Going For Walks Is Different With Cats And Dogs
Taking your dog for a walk is integral to a dog's well being and happiness, and can have some positive benefits for humans as well! And, while it may seem impossible, according to Francine Miller, training your feline fave to go for a walk can (and maybe even should) be done.
"Training your cat to wear a harness and go for a walk is an awesome thing to do," said Miller. It can provide a safe and stimulating activity preventing boredom especially for an indoor cat.
A word of caution: "You can't just slap a harness on the cat and expect them to be comfortable, however. Training is best done early, while the cat is a kitten, but that doesn't mean an adult couldn't be conditioned to wearing one. The harness needs to be paired with great treats and slowly introduced through desensitization and counter-conditioning. Adding the leash would be an additional step of the process. Spending the time to do this properly is well worth it when you can give your cat time outdoors that is safe for both the cat and outdoor wildlife, as well as enjoyable for you!" Be patient, though. Cats tend to be very slow walkers.
When Cats Just Don’t Seem To Like You
"Unfortunately, most cats are not socialized as kittens, which is just as important as it is for puppies," said Miller. "That means that they haven't been handled by unfamiliar people and learned that they are safe and fun during their critical sensitive phase. Consequently, they very naturally become wary and cautious of new people. So, that means it's less likely that a person can enter the home of a cat and be greeted in a welcoming manner. More likely, the cat will hide or watch from a distance. I think this is why people think cats "don't like them". For these cats, it will take time for them to warm up to an individual and feel safe interacting with them."
Despite their similarities, cats and dogs are definitely different.
"Through the domestication process, dogs have developed a strong desire to please people. Cats are not domesticated in the same way. In many ways, house cats are still wild." It is important to build a bond of trust in order to get to know a cat, and this takes time and patience.

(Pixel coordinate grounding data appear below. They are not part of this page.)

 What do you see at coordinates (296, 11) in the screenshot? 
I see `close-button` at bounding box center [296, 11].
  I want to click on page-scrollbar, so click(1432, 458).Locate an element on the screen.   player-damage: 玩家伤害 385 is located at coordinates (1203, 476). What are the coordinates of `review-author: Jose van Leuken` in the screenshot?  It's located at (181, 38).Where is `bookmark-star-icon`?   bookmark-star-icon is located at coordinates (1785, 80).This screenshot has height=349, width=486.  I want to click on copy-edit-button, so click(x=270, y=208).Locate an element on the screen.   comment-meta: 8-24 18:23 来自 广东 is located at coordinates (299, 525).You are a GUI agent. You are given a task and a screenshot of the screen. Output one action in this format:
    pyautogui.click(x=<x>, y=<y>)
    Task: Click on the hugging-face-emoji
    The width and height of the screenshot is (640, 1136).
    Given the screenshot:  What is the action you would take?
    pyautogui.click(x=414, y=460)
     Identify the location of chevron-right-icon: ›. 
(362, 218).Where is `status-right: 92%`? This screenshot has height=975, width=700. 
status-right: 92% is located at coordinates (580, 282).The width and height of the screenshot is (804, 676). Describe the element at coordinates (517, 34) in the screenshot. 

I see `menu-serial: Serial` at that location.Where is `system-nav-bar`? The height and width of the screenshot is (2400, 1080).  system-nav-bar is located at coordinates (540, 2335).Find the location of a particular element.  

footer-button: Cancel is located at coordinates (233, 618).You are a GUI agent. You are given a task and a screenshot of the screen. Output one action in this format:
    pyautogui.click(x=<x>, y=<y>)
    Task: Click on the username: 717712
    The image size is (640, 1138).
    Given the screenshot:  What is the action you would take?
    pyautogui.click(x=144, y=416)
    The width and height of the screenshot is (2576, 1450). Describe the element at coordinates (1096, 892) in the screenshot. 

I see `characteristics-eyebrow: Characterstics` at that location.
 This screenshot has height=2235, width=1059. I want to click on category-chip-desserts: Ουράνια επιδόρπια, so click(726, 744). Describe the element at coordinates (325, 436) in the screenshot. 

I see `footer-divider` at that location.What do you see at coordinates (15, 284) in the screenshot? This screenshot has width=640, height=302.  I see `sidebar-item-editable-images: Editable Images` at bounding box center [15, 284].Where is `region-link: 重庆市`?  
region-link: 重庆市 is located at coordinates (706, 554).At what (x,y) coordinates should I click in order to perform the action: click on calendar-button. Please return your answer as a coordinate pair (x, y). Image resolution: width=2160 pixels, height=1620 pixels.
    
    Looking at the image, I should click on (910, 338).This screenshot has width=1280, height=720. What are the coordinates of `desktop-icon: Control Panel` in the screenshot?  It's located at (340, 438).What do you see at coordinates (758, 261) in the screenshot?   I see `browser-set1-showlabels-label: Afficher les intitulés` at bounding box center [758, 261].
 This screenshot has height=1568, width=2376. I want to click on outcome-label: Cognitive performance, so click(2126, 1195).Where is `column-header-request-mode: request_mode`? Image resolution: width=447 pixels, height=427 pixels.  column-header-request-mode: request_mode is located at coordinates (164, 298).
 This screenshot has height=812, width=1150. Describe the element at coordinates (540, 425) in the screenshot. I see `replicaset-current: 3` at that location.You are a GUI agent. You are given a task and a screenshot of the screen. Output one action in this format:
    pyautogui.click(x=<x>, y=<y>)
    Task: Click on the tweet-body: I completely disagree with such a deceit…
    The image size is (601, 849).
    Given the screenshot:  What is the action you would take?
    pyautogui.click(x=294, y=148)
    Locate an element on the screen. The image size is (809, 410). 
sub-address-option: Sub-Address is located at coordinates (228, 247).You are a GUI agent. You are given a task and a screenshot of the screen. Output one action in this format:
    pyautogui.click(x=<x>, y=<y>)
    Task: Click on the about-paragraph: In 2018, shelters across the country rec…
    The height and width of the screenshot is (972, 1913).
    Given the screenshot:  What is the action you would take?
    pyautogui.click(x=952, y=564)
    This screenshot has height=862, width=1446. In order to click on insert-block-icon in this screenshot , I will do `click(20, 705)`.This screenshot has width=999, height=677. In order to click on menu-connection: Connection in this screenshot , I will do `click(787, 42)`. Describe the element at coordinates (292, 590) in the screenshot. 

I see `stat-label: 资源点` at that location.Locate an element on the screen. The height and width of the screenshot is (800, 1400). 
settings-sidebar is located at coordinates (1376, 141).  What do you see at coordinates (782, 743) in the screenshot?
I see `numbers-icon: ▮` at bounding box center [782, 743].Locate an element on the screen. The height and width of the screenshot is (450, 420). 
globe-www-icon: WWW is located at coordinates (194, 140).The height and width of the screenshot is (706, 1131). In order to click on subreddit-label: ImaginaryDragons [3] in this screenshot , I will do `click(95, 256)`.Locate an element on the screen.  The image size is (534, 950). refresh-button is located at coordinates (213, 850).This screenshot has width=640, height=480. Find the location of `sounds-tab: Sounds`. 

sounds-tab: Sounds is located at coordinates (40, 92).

"One of my pet peeves (no pun intended) is that people bring a dog or cat into their home without learning anything about the species they have invited in. They don't learn about the animal's needs. They don't learn about how dogs and cats learn. They don't realize that cats can be trained. I would really like to encourage people to educate themselves about the animal they are going to share their home with BEFORE they bring one home."